AWS SageMaker
Not every AI problem is an LLM problem. When a client needs a predictive maintenance model, a classifier tuned to their specific document taxonomy, or a recommendation engine trained on proprietary signals, SageMaker is our default. It handles the parts of ML that are genuinely operational — distributed training jobs, model registries, A/B-tested endpoints, drift monitoring — without us writing the orchestration from scratch. We use it most often inside AWS-hosted environments where the data already lives in S3 and the security perimeter is already drawn — that's where SageMaker's integration story actually saves time.
What you get
Real examples
Predictive maintenance for industrial equipment
Illustrative scenario: an Australian manufacturer wants to predict equipment failure 72 hours in advance. Sensor data streams to S3, SageMaker trains an LSTM model on the historical failure data, deployed model endpoint scores live sensor data, alerts go to maintenance team. End-to-end pipeline shipped in 8 weeks.
Document classification for compliance triage
Illustrative scenario: a financial services firm needs to triage 50K+ documents per month into compliance categories with high consistency. Fine-tuned distilBERT on SageMaker, deployed as a real-time endpoint, integrated into their existing document workflow. Manual review time reduced by 70%.
MLOps for an existing ML team
Illustrative scenario: a SaaS company has data scientists shipping ML models from notebooks but no production discipline. We implement SageMaker Pipelines, the Model Registry, and Model Monitor across their existing models — bringing them into a single deployment, versioning, and observability story without disrupting model development.
Common questions
SageMaker vs Databricks vs Vertex AI?
Default to whichever cloud the data is already in. SageMaker for AWS-resident clients, Vertex AI for GCP, Databricks if the team is already running heavy data engineering there. The capabilities are roughly equivalent for the projects we run — the deciding factor is operational fit with existing infrastructure, not feature checklists.
Do you use SageMaker for LLM workloads?
Sparingly. SageMaker's strength is custom-model training and serving. For LLM workloads we typically use the model providers directly (Anthropic, OpenAI) via the Vercel AI Gateway or AWS Bedrock. SageMaker JumpStart can host open-source LLMs (Llama, Mistral) on dedicated infrastructure when data residency or fine-tuning requirements demand it.

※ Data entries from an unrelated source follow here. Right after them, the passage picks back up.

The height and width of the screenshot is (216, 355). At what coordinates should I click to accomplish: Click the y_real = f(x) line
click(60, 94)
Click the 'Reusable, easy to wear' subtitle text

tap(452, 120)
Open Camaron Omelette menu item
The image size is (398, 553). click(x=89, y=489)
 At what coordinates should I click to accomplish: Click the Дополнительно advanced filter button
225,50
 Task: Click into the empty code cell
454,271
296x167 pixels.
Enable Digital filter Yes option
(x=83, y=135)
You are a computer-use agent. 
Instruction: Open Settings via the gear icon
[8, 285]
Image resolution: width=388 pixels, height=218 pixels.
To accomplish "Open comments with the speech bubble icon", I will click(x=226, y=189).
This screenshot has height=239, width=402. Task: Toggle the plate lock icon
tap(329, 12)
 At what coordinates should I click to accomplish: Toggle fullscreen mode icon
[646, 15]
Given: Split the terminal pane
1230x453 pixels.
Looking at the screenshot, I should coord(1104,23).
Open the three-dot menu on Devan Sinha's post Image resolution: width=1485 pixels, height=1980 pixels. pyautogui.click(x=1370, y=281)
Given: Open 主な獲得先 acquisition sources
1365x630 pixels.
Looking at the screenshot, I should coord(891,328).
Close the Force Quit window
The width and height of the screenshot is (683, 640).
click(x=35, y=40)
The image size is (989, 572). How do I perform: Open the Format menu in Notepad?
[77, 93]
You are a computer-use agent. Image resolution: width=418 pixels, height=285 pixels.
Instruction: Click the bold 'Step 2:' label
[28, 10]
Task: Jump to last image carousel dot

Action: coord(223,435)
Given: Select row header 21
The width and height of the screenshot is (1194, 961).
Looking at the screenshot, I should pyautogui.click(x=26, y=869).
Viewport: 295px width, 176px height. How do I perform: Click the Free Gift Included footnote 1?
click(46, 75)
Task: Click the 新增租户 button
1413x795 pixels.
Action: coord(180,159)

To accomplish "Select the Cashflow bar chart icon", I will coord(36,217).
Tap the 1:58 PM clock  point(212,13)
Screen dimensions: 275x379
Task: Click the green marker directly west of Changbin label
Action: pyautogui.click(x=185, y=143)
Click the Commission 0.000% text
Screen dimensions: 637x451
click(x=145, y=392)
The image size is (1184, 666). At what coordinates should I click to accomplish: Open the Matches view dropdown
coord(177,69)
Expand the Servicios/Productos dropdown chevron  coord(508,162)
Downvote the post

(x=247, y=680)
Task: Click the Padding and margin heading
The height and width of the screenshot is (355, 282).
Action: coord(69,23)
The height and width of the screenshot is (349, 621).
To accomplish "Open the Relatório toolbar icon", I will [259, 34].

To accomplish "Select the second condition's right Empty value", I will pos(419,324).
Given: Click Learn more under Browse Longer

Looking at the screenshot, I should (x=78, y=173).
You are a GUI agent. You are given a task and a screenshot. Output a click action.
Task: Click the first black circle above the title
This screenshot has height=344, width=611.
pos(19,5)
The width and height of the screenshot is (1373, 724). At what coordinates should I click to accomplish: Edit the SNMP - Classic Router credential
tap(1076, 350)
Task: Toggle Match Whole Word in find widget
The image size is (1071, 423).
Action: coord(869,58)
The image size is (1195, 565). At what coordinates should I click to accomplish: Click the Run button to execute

How do you control SageMaker costs?
Three levers. One, train on spot instances where the job can tolerate interruption — savings of 50-70%. Two, use serverless inference endpoints for low-traffic models instead of always-on dedicated instances. Three, set up Model Monitor to detect drift early, so we're not retraining unnecessarily or shipping bad models that need emergency rollback.
Can we own the models — or are they locked into SageMaker?
Models live as artifacts in S3 (in formats like .pkl, .onnx, .pt) and can be deployed anywhere that runs the corresponding inference stack. We've migrated models from SageMaker to plain ECS containers and on-prem Kubernetes when the cost or security shape demanded it.
What's the typical SageMaker engagement shape?
Two patterns. One is a fresh-build: 8-12 weeks from data assessment to a production model endpoint with monitoring. Two is MLOps overhaul: 6-8 weeks adding SageMaker Pipelines, Registry, and Monitor to a team's existing models without disrupting their development workflow. Most engagements include training the in-house team to operate it after we hand over.